Hi, I would appreciate any help with the following exercise in financial maths. I'm a lawyer and I'm quite lost with the approximation technique to find the interest.
You borrow $ 1000 from a loan shark and are offered a choice of two possible loan repayment schemes:
- 20 monthly repayments of $ 100, with the first repayment being one month after you borrow the $ 1000.
- 10 monthly repayments of $80, with the first repayment being one month after you borrow the $ 1000 followed by a singl repayment of $800, 11 months after you borrow the $ 1000.
a) Determine* the effective interest rate J12 that you are being charged in the first option.

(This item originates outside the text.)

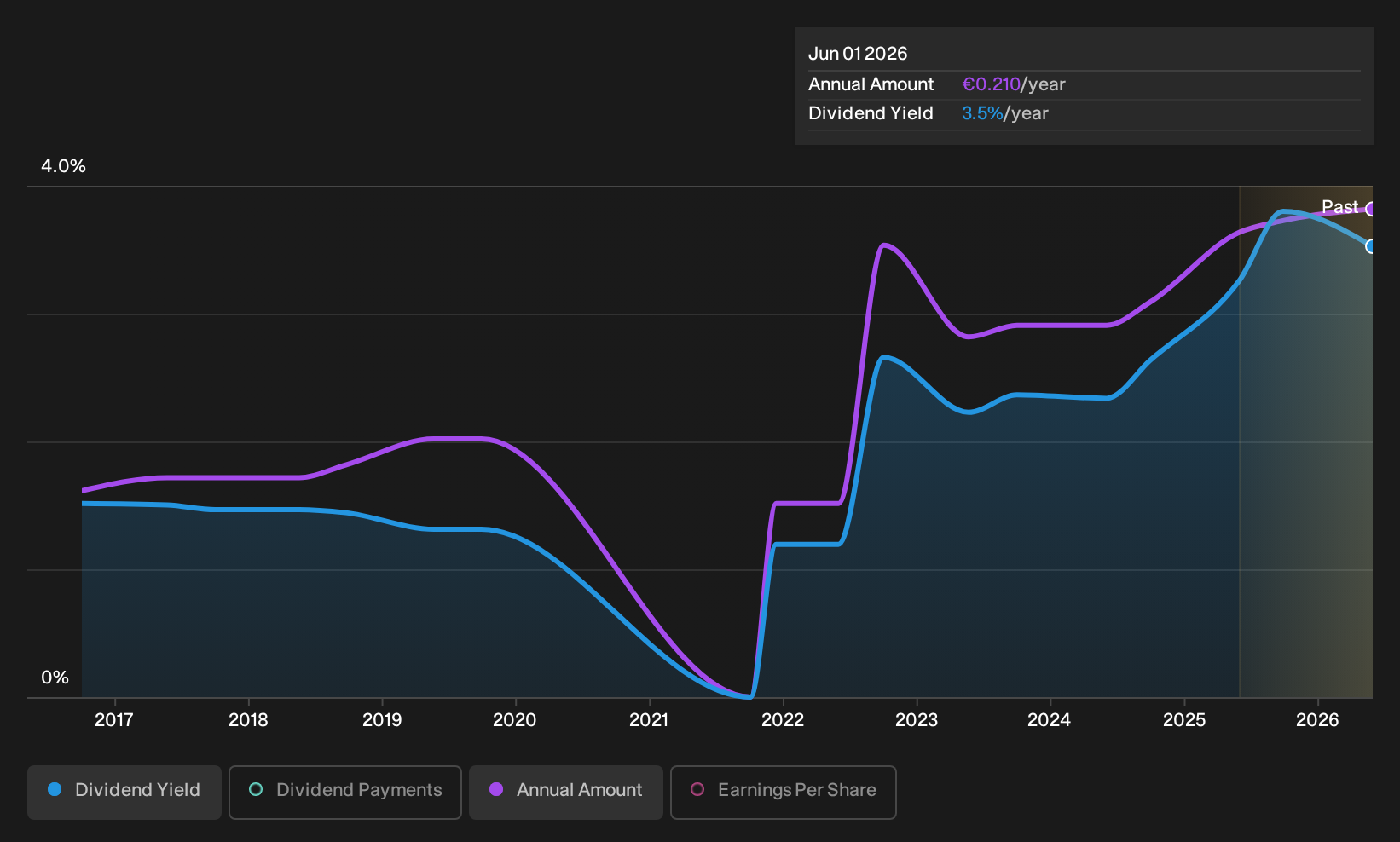Toggle the Annual Amount series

b) Determine* the effective interest rate J12 that you are being charged in the second option, and thus identify which of the two options is preferable.
*Within an accuracy of +/- 1.2% which implies that you will need to find i to an accuracy of +/- 0.1%.
Your help is much appreciated.
Jake, because this is an assignment I have to show some procedures in my answers. What they want us to do is to use the iterative approach (replacing different values for i in the present value annuity formula:
I already did it with question 1 (20 payments of 100 to pay off 1000 loan).
But I don't know where to start with question 2 (10 payments of 80 and 800 at the end on the eleventh period). I don't know how to manage the $800.
If you have an idea I'd appreciate your help or anyone's else.
You can add present values. So you can use the formula to calculate the PV of the 10 payments as a function of i. Then you can add the PV of 800 (which is 800/(1+i)^11) to get the total PV. Then you can iterate on i using the total PV the same as for question 1.